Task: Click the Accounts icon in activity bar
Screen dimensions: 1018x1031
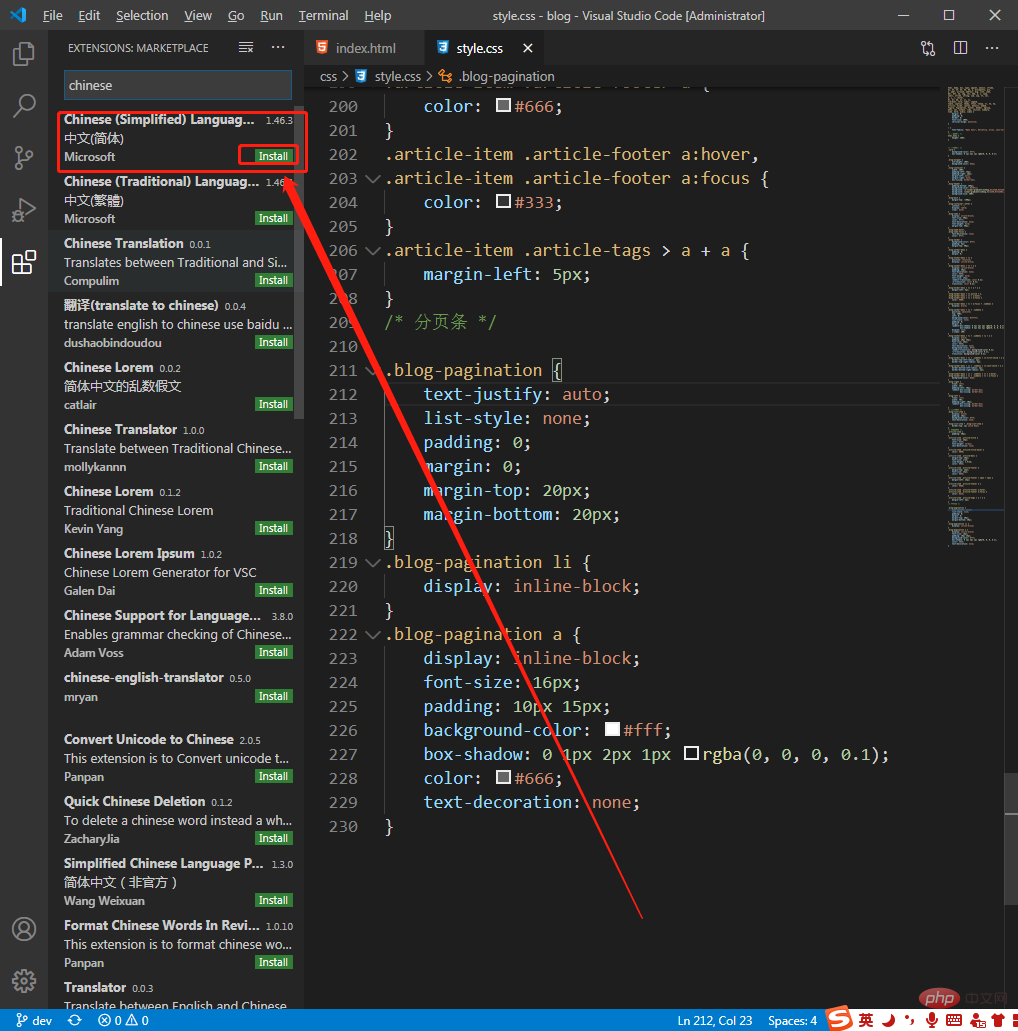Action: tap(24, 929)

═══

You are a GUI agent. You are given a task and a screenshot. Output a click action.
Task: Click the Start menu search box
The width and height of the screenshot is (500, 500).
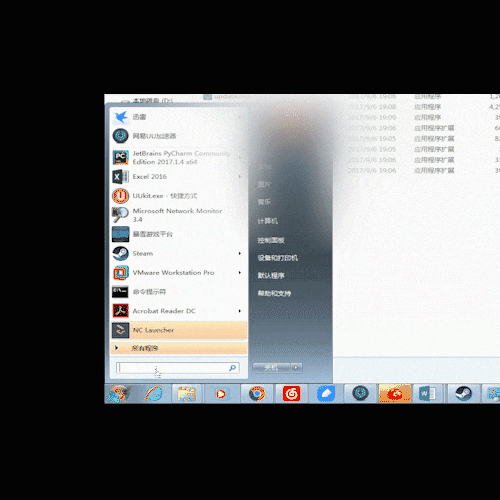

═══

Your assignment: Scan the data above, find each line with "screenshot", and copy it.

Solution for this task:
You are a GUI agent. You are given a task and a screenshot. Output a click action.
The width and height of the screenshot is (500, 500).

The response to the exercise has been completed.